可愛い言い間違いをたくさん披露してくれたり、昨日言えなかったことが言えるようになったり、大人の言うことを意外なほど理解していてビックリさせられたり。2歳児、本当に面白い。みんなが笑顔になる。
そして、笑い返すその顔のなんと愛らしいことか。瞳には星がいっぱい。
大変だけど、可愛い。悩みのタネなのに、そのタネに慰められている。・・・ああ、こういうこと、確かに昔、経験した。思い出してきた。
そう、もう一度これを経験するわけね。しんどいけど、嬉しいよね。嬉しいけど、しんどいよね。毎日、笑って泣いて怒ってまた笑うキミと、これから数カ月過ごしていこう。無理をし過ぎないように。でも、病気や怪我をさせないよう細心の注意を払いながら。
今、長女は次女と買い物に出掛けている。長女が嬉しそうに過ごしている様子を見ると、本当に良かった、と思う。
夫が洗い物をしてくれていて、2歳児はお昼寝中。そのすきを狙って、これを書いている。隣の部屋でスヤスヤと眠る孫娘は、いつまでも見ていたくなってしまうので「危険」だ。でもつい、見に行きたくなっちゃう。
昔、新聞に連載されていた小説『愛しの座敷わらし』(荻原浩)に出てくる座敷わらしがとても可愛くて、毎日読むのが楽しみだったのを思い出した。みんなを幸せにしてくれる座敷わらし。あの子もこんな感じだったのかな。
それから、私の日常に欠かせないホ・オポノポノで、大切な存在であるウニヒピリ(潜在意識)。一番ケアしなくてはいけないこのウニヒピリについて、2歳くらいの子どものイメージなのだということを、どこかで読んだ気がする。
私の中のウニヒピリは、気のせいか最近とても反応が良い。自分と同じ年頃の子の登場に興味津々、といった感じなのかな?

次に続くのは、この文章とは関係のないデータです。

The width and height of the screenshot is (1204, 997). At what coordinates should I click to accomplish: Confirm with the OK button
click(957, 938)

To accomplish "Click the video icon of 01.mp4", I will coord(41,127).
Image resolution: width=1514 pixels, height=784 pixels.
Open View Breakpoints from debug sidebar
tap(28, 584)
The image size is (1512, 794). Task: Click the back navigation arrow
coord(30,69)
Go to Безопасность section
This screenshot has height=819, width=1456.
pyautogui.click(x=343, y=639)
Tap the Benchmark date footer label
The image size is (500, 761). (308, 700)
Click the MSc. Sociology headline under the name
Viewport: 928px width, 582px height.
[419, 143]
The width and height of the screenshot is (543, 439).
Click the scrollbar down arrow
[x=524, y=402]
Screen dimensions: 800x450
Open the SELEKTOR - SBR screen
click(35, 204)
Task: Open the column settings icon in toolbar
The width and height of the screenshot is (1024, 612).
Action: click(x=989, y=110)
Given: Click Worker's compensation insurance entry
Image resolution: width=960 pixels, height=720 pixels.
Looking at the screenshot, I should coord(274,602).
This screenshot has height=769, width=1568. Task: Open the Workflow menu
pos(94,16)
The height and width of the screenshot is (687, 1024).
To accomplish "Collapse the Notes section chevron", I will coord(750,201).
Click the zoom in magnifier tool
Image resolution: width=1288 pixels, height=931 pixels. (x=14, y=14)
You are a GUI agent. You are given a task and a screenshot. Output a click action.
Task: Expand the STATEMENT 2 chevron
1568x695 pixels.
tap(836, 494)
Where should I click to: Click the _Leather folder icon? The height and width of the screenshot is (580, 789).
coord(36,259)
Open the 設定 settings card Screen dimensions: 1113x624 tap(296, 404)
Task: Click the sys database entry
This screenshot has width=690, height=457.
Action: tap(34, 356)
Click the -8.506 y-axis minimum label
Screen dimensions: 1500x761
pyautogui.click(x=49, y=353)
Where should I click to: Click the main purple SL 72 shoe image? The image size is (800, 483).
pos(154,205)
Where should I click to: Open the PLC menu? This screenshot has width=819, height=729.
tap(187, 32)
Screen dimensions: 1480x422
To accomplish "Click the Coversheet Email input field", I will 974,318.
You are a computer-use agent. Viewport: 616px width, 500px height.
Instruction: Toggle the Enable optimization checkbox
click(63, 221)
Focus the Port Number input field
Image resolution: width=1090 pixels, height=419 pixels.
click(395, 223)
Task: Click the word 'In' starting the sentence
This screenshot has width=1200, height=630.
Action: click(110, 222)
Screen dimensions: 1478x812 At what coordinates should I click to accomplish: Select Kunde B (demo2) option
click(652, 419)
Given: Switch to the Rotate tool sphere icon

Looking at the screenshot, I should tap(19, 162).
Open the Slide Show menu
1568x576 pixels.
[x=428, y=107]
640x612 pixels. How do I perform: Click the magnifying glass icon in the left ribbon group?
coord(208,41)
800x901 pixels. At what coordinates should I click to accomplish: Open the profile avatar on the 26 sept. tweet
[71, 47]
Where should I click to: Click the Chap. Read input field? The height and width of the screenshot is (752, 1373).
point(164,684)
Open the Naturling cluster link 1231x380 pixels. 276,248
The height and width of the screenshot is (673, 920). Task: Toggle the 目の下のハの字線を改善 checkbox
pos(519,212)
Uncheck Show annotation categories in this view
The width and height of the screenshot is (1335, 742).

我が子が2歳だった頃には思いもつかなかった視点で、今、我が家に来た2歳児を観察できるのも楽しい経験だ。この子が私に、私たちに、もたらしてくれるもの。それはもしかしたら、とてつもなく大きなものなのかもしれない。
先々のことは心配だけれど、とにかく“今”を丁寧に生きることを大切にしたい。
一日一日を、愛おしんで生きていこう。